--- START DOCUMENT TEXT ---

The
Truth About Rates And APR
IN
THIS SECTION:
• Introduction: The Truth About Interest Rates.
• What effects my Final Interest Rate?
• Mortgage Northwest’s Rate Policy.
• APR – What is the Annual Percentage Rate and how
does it help the borrower?
The Truth About Interest Rates
So
what is the real truth about interest rates?
One
of the major problems in the mortgage industry today is that there
are a lot of lenders advertising what many would consider to be
Low Ball interest rates.
These
lenders which market to the consumer through the television, radio
and direct mail, often advertise a rate that seems too good to be
true. It isn’t too good to be true, but it certainly is in
many cases too good to be advertising!
What
these lenders are doing is offering an interest rate that could
only be locked in for 7 days. And as we see by looking at our sample
interest rate chart, a 7-day loan lock, is at the most aggressive
and attractive pricing in the marketplace. There is one big problem
with this tactic however, it’s misleading, for it is impossible
to lock someone in on a refinance for 7 days at the time of application.
With the 3 day right of rescission alone, that loan could not be
closed rapidly enough to meet the lock in commitment. This technique
that is used to get the phone to ring is one that the consumer needs
to watch out for.

--- END DOCUMENT TEXT ---
--- START RECORD EXTRACTS ---

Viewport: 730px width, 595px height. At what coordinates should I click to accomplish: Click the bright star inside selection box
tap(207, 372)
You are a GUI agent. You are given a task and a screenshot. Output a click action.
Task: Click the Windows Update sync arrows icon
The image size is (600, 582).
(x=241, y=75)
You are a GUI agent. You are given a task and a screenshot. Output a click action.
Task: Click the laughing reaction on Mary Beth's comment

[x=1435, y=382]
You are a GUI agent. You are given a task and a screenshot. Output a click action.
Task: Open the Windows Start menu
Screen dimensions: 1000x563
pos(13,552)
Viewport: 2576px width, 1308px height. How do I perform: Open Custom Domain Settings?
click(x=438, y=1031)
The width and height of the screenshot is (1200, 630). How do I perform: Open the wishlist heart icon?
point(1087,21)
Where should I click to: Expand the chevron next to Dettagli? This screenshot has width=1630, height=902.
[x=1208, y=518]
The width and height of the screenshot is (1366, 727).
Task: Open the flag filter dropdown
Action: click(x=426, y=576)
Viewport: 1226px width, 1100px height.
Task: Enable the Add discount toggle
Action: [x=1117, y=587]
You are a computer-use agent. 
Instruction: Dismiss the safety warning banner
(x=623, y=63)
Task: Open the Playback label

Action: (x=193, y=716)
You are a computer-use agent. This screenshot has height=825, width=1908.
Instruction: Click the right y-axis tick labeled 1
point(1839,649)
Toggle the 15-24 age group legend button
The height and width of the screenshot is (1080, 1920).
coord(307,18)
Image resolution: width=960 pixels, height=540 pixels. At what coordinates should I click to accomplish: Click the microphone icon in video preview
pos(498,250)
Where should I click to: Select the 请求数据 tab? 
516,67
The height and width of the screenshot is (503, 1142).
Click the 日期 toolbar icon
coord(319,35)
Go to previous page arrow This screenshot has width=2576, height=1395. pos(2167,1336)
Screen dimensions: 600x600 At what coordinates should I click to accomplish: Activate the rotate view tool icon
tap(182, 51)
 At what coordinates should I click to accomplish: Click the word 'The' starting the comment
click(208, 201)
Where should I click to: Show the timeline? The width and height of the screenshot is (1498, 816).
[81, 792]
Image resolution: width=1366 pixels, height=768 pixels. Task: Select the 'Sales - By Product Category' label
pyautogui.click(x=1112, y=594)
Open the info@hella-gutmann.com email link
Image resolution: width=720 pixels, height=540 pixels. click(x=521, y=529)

--- END RECORD EXTRACTS ---

» WRITTEN REQUEST
Repeat, word for word, the passage of the interest-rate text above from "With the 3 day" up to and including "watch out for.".

» COMPLETED TASK
With the 3 day right of rescission alone, that loan could not be
closed rapidly enough to meet the lock in commitment. This technique
that is used to get the phone to ring is one that the consumer needs
to watch out for.